Charitable fundraising provides vital support to the economy’s non-profit sector, which in turn plays its own unique role in keeping the nation, and the world, running smoothly. Giving back also enhances your community profile outside of your direct network. As a result, you may attract new clients from unexpected places.
Most importantly, for you and your team, paying it forward in the workplace pays dividends in terms of enhanced employee performance and engagement. This fact often remains the most overlooked and underreported, but the reverse should be true.
Understand the Value in Workplace Giving
Workers who give their time and money through workplace giving or volunteer programs do two things:
- They perform more effectively.
- They identify more strongly with the company’s overall vision.
One recent study showed a 13 percent jump in productivity among workers whose employers consulted and included them in their company’s philanthropic initiatives. And companies could see a 15 percent increase in productivity if they offer charitable gifts as employee rewards.
Experts advise that volunteering time for a cause is equally valuable. It provides staffers with great leadership opportunities, as well as more teamwork and mentorship opportunities.
If you’re worried that the drain on employees’ time will lead to business loss, know that the opposite is true. A statistical correlation can be drawn between high productivity, higher profits and pro bono work. And perhaps best of all: donating time and money to non-profit causes has also been proven to increase staff recruitment and retention.

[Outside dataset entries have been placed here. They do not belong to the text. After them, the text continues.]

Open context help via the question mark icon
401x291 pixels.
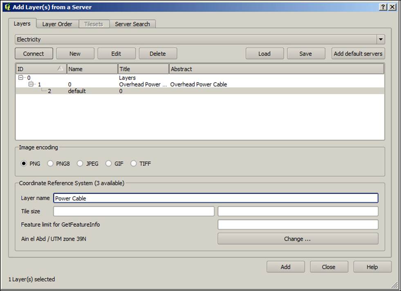pos(383,7)
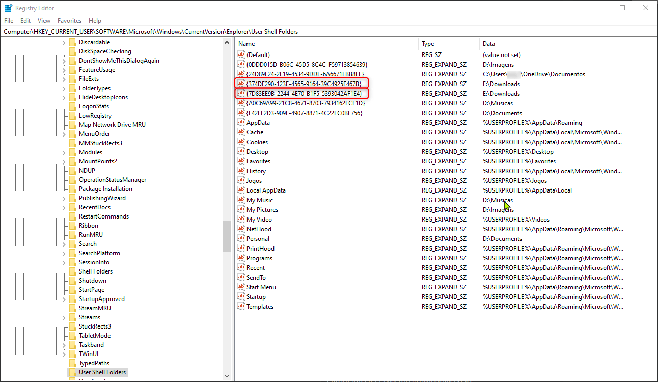
Task: Click the folder icon for User Shell Folders
Action: tap(71, 372)
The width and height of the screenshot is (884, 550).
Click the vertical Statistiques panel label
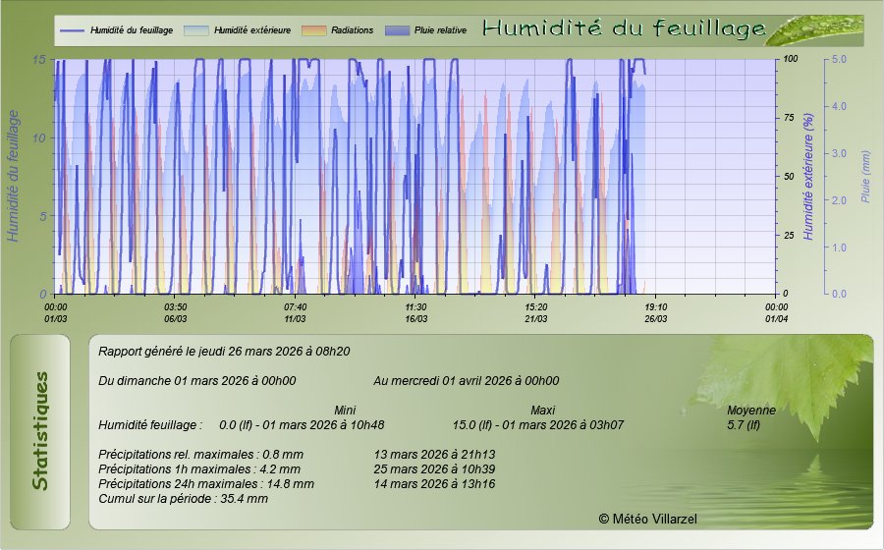coord(39,431)
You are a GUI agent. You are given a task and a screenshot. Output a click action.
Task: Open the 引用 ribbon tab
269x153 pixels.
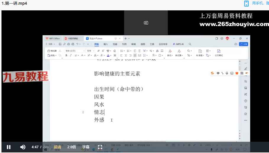[124, 44]
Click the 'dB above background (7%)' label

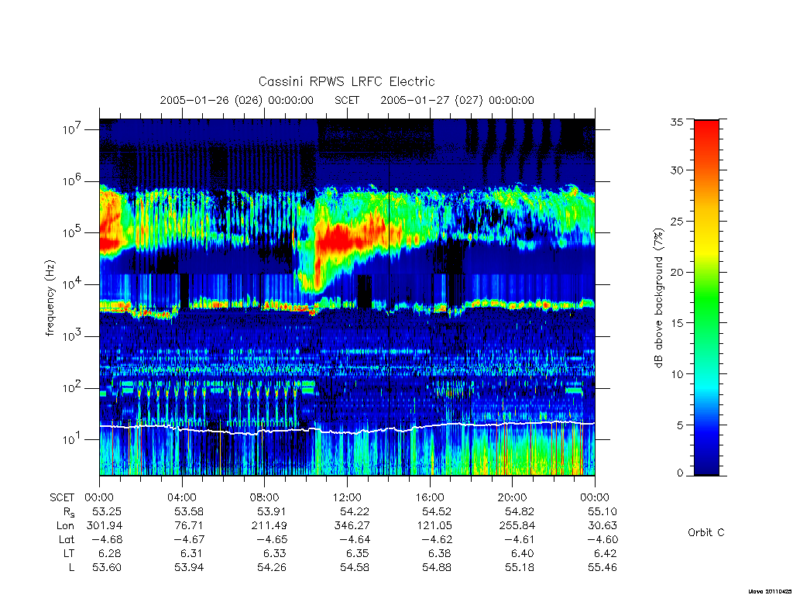[x=658, y=298]
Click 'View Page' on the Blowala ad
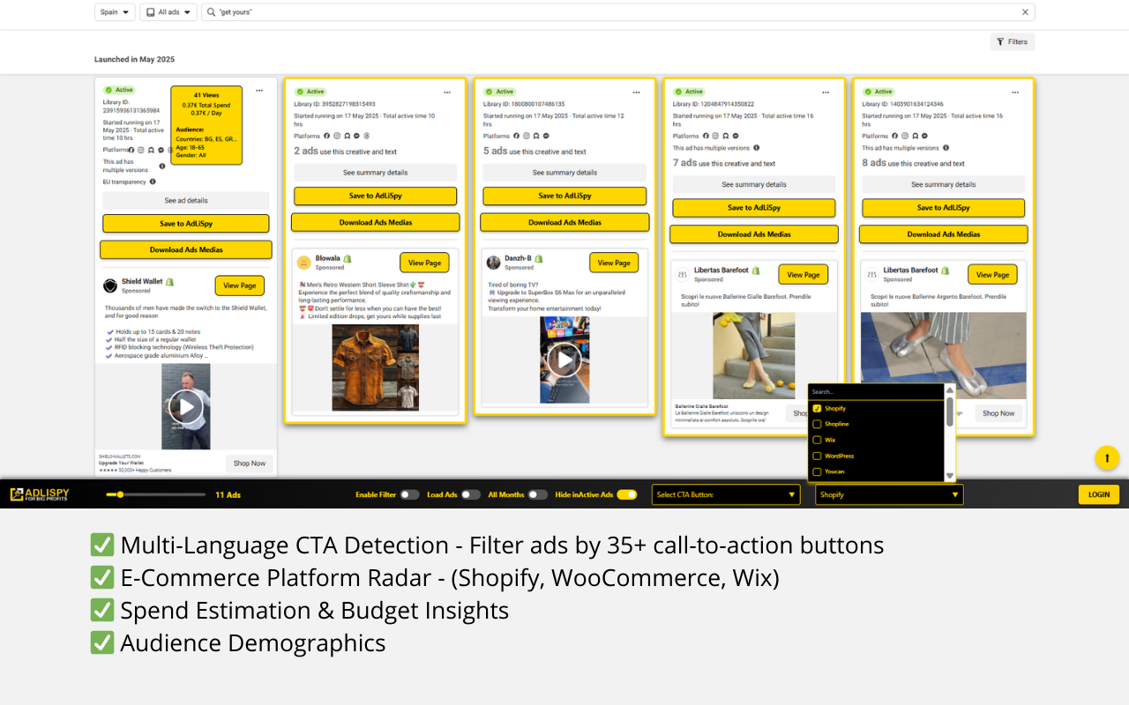The height and width of the screenshot is (705, 1129). tap(424, 262)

Make Sure Your Company Measures Up
Successful workplace giving programs adopt an integrated approach to fundraising to motivate more staffers to get on board. Whether you lead a Fortune 500 company or a startup just a few minutes off the ground, there are myriad ways of giving to suit your company’s vision and budget. Consider the following tips:
1. Ask your human resources team. The HR team can help you launch a corporate social responsibility (CSR) plan. HR either already knows what your employees care about or they can quickly find out. If you let the HR team know you count on them, you’ll automatically wind up with more heads in the game, and they may even turn cartwheels to wow you.
2. Empower local managers to help lead community fundraising efforts. Local managers are members of their communities and thereby more invested in outcomes from the start. They may also seem more accessible and less intimidating to employees on the front lines of fundraising. As you trust managers to lead, you boost their level of engagement, again boosting performance as well.
3. Ask your marketing team to leverage social media. In so doing, you personally acknowledge the importance of your marketing team. Take it a step further and have HR launch a social media sharing contest among staffers. Be sure to personally recognize the efforts of top sharers.
4. Directly solicit employee feedback about causes that matter to them. Do this on a one-on-one basis if you can, and back up your promises with matching funds. Extending the giving season past the holidays provides employees with more opportunities to interact with you, contribute ideas, and reconnect with your vision for the company.
5. Embrace generational differences. Long-term employees may prefer to donate their money over their time and labor; younger, newer employees are often more open to donating time or pro-bono work. Be sure to publically praise everyone who helps in any way.
6. Offer matching gift programs. Many major companies offer them, and it offers a greater incentive for employees to help a cause that’s important to them.
7. Make giving a part of your brand’s identity. Take the example of digital marketer WebpageFX which turns to the web to promote workplace giving, an integral part of the company’s overall brand. Each employee’s individual goals and accomplishments leads to a donation towards the larger goal, to build a school in Ghana.
8. Make it a competition. The Nerdery, for example, offers pro-bono services through its popular overnight website challenges. In real time, these Nerdery challenges unite competing webpage design firms to donate their expertise to non-profits in need. So far the Nerdery and its competitors have donated more than $5 million in pro bono services.
9. Donate your expertise. Some companies volunteer their time and expertise instead of sending money. Bank of America, Goldman Sachs, Target, IBM, and Deloitte are a few that exercise this option. In tighter times, it’s a good way to stay within your comfort zone. Plus, when employees volunteer time on a project together, they often enjoy a heightened sense of teamwork and morale, which they will likely bring back to the office.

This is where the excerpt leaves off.